Data for processing START

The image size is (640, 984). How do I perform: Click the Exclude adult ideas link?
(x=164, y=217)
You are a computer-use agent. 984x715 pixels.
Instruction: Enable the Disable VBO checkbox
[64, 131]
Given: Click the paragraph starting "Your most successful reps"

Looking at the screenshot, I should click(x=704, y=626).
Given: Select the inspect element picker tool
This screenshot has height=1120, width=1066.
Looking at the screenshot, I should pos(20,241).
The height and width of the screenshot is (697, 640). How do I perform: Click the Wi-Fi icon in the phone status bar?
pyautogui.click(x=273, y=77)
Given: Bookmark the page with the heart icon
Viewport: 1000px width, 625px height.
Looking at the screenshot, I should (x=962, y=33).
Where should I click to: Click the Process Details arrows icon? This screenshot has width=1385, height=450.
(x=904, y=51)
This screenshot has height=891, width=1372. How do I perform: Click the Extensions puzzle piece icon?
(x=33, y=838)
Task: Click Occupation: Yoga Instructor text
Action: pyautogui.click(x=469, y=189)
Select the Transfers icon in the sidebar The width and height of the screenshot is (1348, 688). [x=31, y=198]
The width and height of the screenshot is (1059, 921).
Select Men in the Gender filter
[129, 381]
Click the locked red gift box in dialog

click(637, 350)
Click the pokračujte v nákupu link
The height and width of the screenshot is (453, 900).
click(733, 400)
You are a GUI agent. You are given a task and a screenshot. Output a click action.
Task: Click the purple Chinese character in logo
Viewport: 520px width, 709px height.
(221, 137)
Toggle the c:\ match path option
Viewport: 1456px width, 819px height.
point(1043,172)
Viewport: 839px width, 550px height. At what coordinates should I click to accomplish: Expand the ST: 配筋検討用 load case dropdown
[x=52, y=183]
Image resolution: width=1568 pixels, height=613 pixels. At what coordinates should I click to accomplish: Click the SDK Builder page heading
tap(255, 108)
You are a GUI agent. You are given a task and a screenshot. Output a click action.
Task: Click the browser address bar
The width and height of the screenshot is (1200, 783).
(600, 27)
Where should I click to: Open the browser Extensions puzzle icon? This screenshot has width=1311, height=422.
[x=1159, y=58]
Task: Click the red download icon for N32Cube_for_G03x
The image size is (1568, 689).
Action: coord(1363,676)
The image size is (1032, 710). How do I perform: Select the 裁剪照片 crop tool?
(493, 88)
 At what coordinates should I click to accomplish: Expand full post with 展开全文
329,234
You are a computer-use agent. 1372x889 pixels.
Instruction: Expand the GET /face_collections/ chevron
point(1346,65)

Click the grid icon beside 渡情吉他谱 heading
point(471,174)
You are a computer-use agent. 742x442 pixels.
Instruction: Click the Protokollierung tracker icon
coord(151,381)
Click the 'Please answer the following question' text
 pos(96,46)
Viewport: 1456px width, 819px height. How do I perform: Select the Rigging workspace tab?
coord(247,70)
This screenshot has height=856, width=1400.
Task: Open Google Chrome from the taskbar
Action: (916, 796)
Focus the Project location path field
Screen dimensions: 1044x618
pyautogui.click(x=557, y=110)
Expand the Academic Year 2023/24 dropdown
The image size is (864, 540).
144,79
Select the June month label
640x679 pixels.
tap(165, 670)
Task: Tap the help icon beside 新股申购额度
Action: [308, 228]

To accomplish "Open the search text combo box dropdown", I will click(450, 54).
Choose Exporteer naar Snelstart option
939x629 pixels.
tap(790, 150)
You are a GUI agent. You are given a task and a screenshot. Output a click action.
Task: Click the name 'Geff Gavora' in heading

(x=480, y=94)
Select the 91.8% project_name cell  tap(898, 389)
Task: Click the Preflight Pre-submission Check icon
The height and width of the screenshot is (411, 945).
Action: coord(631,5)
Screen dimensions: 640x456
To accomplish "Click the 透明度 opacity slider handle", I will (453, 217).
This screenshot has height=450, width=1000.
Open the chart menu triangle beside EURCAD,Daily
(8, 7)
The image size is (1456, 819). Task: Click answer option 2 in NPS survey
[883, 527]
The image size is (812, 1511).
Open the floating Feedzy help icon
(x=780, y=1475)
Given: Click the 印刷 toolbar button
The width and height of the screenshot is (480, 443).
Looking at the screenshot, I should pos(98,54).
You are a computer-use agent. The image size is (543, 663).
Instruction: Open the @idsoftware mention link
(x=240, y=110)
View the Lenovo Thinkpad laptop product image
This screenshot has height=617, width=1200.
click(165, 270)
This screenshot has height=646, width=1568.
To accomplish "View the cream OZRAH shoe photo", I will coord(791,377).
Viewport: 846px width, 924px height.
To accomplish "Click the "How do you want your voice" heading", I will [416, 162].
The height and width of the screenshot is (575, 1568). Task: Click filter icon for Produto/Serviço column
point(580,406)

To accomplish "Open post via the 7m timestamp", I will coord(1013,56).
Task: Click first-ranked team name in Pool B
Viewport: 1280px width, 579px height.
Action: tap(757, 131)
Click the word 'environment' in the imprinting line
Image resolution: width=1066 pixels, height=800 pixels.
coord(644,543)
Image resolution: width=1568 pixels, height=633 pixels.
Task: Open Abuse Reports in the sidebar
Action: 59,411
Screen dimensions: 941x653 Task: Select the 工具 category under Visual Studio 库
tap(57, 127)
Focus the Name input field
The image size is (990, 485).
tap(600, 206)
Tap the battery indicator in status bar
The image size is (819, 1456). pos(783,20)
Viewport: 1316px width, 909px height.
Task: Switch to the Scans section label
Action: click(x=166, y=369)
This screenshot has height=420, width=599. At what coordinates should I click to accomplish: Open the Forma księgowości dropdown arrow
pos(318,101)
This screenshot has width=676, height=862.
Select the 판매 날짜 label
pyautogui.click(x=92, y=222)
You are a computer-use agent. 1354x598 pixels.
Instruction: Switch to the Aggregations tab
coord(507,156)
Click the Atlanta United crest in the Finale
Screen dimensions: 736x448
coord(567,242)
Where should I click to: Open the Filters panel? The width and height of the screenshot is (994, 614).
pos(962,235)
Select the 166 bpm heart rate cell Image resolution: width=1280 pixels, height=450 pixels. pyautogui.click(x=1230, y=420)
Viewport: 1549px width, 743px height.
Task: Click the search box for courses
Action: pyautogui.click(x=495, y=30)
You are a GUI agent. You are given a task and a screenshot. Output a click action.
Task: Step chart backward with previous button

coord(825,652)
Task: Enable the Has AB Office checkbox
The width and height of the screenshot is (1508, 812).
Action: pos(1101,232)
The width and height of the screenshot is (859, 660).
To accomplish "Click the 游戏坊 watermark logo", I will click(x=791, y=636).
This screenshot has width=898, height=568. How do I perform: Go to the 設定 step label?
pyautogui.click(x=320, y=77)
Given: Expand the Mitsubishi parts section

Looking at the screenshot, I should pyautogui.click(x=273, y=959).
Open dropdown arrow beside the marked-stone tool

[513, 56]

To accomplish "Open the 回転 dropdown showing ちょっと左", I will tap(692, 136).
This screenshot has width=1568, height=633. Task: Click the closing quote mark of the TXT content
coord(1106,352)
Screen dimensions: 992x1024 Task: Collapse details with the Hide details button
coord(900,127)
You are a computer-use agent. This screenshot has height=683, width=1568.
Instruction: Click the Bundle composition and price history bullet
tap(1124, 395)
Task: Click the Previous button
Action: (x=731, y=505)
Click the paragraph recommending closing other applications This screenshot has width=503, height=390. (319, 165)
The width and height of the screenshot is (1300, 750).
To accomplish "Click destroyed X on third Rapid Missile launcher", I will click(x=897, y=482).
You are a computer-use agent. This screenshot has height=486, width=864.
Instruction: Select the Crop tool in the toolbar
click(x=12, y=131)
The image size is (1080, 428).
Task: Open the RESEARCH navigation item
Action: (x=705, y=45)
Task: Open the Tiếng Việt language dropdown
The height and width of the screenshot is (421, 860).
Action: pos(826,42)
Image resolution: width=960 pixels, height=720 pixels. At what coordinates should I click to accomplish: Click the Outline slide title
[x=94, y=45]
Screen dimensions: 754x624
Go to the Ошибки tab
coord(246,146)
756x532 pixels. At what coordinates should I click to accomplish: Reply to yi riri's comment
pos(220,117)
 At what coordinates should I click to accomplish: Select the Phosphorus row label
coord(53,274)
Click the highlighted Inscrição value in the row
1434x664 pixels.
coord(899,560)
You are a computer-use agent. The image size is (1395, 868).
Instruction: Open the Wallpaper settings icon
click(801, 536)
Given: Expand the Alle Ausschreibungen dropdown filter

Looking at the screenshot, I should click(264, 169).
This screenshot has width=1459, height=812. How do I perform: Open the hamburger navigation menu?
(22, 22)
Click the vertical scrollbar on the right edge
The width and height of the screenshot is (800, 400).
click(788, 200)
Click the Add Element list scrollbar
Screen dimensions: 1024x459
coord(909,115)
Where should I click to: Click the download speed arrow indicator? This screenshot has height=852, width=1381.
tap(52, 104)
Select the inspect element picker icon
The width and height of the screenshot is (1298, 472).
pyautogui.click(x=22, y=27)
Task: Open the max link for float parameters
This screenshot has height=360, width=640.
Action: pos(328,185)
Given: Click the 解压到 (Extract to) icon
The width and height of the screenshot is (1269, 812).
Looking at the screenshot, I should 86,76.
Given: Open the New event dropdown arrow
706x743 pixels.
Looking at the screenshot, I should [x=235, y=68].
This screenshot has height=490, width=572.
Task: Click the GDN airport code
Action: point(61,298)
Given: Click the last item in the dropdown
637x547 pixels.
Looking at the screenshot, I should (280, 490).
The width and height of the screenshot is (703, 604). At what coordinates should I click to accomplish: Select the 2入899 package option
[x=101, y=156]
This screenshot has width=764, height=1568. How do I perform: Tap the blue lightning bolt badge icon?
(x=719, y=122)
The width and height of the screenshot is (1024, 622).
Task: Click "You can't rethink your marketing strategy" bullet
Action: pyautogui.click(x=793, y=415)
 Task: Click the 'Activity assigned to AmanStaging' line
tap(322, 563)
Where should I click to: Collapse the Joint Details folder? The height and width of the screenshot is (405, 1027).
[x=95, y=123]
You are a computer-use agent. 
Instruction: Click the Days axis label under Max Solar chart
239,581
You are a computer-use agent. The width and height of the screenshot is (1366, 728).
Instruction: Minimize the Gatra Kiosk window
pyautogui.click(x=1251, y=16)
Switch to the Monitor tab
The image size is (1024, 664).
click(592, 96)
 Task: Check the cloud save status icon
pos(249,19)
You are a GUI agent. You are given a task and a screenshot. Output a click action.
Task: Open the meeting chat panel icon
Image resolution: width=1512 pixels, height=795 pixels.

Data for processing END

* **How to complete this task**
Filter the records above down to the lines that hold the string "picker".

* **Solution for this problem**
Given: Select the inspect element picker tool
Select the inspect element picker icon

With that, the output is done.